Below are the records. State how many of their lines contain "Capital", with nothing else.
========
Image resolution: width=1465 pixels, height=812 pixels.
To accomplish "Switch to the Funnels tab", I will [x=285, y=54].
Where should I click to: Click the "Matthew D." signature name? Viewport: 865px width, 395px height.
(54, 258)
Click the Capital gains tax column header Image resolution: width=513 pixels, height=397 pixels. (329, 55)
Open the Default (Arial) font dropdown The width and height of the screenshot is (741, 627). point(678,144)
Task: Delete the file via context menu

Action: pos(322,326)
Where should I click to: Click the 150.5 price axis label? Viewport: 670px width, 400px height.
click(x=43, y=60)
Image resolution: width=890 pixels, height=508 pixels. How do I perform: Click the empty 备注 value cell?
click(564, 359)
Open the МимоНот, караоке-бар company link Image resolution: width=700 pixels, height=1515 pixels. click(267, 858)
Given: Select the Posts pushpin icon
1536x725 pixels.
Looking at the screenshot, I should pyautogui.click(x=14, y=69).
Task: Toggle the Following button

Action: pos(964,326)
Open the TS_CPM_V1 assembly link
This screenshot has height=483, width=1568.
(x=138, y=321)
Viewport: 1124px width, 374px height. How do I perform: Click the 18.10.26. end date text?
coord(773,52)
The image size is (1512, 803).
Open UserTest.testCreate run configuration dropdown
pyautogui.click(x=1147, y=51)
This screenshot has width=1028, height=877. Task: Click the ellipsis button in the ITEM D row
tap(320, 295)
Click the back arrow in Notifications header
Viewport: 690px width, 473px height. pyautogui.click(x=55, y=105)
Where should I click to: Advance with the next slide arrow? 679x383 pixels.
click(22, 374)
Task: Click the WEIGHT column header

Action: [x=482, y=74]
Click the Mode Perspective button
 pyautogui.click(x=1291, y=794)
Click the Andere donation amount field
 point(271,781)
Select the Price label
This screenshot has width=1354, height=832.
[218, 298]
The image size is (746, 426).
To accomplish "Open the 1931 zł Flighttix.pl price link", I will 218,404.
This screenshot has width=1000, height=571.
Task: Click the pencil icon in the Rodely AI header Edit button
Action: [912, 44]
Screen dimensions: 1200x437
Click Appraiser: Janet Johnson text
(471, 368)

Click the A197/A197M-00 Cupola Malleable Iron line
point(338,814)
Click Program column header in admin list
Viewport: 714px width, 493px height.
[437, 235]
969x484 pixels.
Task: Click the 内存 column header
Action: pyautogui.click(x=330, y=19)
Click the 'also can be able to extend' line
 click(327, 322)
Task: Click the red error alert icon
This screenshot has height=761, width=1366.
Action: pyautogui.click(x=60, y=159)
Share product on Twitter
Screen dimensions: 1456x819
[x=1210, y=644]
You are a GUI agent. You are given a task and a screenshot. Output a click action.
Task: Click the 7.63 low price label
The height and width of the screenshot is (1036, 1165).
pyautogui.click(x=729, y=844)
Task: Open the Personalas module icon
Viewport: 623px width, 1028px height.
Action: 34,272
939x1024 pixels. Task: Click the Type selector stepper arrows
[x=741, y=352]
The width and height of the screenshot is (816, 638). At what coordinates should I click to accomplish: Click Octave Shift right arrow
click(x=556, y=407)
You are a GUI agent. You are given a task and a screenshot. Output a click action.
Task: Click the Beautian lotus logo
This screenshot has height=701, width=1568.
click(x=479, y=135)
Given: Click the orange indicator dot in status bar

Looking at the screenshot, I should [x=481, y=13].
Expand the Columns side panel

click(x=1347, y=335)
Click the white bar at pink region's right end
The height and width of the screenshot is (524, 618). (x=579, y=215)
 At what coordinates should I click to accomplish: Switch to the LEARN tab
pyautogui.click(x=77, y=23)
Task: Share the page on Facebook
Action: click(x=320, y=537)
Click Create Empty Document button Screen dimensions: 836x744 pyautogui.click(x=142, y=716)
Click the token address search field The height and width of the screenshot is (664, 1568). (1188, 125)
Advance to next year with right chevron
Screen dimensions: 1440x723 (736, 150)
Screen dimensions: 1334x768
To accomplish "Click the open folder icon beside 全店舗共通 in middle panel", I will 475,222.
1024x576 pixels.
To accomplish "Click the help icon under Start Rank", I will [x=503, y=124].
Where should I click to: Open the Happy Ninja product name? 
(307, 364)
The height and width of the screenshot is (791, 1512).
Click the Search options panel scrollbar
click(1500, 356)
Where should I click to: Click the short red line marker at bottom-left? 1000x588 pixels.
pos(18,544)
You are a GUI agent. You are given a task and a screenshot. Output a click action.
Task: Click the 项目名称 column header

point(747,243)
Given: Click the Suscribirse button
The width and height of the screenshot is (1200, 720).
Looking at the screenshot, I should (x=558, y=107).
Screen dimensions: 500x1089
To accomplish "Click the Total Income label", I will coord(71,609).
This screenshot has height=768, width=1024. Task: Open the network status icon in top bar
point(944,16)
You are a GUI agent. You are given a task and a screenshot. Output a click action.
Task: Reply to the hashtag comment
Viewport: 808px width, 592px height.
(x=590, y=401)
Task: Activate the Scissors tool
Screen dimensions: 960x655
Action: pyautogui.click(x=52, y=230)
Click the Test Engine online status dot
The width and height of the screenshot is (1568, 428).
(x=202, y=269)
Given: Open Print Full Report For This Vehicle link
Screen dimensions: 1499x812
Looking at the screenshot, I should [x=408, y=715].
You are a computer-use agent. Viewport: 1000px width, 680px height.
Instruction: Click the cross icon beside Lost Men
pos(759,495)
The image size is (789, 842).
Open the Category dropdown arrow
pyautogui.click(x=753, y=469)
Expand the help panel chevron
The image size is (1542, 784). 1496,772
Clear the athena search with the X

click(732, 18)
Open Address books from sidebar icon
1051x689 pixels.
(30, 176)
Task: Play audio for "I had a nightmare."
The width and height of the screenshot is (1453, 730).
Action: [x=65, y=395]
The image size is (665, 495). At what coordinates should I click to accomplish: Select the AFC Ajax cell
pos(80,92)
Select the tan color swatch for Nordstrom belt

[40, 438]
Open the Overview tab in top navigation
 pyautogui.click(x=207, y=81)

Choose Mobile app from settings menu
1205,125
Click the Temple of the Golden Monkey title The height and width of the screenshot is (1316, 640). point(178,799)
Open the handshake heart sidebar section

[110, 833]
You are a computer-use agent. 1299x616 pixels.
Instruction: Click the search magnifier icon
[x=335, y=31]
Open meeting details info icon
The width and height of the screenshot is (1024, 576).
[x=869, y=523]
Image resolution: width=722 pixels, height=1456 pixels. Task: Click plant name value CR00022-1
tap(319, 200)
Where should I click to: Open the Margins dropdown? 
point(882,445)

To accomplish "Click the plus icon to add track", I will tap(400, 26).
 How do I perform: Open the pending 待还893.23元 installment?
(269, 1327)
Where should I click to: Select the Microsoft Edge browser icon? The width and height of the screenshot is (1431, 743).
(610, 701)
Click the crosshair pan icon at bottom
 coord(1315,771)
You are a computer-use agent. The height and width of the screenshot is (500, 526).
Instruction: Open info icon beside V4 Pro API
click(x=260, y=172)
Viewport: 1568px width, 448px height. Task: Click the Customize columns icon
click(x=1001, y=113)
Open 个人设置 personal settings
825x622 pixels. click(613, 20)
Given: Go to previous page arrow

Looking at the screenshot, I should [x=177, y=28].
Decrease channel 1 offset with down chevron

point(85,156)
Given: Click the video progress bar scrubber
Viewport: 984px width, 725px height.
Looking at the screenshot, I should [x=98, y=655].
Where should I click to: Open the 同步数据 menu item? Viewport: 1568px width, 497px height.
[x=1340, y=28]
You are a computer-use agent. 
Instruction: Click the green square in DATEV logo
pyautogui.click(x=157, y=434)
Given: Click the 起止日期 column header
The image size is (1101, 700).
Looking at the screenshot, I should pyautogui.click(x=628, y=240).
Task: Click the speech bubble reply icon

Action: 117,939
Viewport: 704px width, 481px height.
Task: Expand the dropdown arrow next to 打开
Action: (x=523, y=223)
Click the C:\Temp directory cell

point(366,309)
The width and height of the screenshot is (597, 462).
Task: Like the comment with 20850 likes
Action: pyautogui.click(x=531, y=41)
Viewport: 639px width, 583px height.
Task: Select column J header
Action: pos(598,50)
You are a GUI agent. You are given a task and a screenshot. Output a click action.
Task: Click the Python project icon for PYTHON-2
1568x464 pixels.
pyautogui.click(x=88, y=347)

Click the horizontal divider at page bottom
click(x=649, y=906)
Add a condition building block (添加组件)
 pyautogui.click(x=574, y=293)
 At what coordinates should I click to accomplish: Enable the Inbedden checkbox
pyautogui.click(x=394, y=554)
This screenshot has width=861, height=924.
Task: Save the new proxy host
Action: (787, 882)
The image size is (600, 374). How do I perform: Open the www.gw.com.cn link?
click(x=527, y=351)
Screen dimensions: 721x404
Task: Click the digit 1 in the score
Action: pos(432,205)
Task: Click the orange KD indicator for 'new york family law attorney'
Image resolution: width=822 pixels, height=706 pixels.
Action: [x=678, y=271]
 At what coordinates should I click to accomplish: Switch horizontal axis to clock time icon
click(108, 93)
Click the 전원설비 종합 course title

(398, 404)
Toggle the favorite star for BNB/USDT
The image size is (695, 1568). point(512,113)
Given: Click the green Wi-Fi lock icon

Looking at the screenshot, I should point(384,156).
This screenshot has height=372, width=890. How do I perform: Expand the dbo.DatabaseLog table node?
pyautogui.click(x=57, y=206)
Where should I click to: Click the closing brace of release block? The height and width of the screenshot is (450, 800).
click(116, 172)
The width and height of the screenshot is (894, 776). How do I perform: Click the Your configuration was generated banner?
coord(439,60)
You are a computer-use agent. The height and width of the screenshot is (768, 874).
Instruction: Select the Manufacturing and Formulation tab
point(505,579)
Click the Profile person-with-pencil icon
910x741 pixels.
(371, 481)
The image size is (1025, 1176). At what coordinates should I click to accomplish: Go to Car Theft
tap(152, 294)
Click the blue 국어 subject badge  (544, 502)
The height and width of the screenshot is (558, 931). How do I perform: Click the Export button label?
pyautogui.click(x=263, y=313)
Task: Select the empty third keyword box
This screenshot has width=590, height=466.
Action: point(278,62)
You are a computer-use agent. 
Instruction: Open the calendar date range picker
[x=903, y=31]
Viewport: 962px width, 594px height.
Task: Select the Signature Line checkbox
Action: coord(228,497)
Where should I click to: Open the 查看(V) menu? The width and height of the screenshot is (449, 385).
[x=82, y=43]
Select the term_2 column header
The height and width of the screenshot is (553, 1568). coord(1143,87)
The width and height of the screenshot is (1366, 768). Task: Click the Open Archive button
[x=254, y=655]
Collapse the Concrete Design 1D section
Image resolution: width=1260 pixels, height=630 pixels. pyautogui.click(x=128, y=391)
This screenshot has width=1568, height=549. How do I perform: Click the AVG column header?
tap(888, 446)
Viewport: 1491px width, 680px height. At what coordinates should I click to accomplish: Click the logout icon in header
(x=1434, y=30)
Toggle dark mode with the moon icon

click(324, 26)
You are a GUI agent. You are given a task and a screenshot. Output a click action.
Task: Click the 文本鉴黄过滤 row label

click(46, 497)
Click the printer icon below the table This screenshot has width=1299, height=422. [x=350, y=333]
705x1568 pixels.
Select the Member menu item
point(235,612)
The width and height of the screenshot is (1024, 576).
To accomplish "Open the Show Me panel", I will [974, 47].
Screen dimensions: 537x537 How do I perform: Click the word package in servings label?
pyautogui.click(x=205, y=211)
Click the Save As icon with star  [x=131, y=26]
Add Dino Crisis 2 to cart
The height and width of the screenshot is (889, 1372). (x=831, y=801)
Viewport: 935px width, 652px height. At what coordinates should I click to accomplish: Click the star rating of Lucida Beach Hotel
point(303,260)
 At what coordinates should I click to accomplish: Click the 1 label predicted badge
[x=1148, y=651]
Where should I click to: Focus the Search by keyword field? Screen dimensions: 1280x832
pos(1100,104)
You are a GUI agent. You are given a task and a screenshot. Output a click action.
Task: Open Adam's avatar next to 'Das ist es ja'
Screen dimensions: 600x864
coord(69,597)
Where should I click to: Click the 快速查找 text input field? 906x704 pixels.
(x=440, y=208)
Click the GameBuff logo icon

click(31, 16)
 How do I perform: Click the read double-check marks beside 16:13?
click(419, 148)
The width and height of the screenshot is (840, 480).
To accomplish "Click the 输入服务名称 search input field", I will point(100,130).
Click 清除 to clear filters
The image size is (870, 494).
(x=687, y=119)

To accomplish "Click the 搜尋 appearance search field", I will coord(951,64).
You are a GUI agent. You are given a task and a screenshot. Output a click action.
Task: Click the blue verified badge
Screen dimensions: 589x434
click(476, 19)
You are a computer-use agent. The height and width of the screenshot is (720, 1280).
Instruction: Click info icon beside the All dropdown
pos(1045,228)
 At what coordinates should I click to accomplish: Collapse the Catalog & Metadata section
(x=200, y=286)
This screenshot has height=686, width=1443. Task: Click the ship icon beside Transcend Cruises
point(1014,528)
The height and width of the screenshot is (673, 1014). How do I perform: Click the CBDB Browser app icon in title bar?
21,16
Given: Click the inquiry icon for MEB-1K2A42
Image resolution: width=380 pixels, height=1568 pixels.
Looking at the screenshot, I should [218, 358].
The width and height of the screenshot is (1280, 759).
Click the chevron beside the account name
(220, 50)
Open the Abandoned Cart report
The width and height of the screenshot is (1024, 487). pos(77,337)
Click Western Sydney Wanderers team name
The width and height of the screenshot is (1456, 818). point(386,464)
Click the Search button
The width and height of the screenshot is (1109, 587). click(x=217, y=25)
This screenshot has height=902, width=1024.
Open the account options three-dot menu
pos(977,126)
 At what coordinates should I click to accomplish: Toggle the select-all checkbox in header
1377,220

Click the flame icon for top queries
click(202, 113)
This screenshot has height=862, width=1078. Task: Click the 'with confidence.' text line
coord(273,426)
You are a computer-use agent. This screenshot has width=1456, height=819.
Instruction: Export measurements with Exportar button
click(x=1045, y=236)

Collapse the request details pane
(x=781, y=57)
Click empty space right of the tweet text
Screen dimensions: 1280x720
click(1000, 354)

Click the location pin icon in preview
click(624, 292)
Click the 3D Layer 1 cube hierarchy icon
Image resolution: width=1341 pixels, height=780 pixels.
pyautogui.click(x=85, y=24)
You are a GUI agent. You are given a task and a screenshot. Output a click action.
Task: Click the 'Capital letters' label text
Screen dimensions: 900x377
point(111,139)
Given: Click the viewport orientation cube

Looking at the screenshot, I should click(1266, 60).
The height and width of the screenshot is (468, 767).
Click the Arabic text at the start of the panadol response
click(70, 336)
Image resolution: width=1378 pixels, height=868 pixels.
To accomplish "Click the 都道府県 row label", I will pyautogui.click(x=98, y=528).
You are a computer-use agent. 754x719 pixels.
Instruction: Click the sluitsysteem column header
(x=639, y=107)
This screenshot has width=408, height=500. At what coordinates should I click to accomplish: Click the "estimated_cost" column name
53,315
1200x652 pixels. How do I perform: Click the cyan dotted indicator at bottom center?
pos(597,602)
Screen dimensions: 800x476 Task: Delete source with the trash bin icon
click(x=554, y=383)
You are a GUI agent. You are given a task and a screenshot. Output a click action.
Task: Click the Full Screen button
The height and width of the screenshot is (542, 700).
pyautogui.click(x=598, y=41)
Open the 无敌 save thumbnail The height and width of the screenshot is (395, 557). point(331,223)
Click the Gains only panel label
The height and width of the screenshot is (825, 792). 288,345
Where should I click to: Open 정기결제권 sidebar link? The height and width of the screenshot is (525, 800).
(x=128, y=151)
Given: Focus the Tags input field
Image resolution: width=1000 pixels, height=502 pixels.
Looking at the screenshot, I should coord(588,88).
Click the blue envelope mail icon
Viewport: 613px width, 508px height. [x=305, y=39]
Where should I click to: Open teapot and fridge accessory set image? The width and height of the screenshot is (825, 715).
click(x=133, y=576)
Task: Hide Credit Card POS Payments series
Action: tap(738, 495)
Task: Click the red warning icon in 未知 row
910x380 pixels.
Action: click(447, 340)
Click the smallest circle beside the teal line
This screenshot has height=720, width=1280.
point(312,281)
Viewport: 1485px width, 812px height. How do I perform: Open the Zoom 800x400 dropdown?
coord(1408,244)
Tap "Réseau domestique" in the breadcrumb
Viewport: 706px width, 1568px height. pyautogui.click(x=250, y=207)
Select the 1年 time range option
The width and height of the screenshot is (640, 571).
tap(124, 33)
========
» **SOLUTION FOR THIS PROBLEM**
2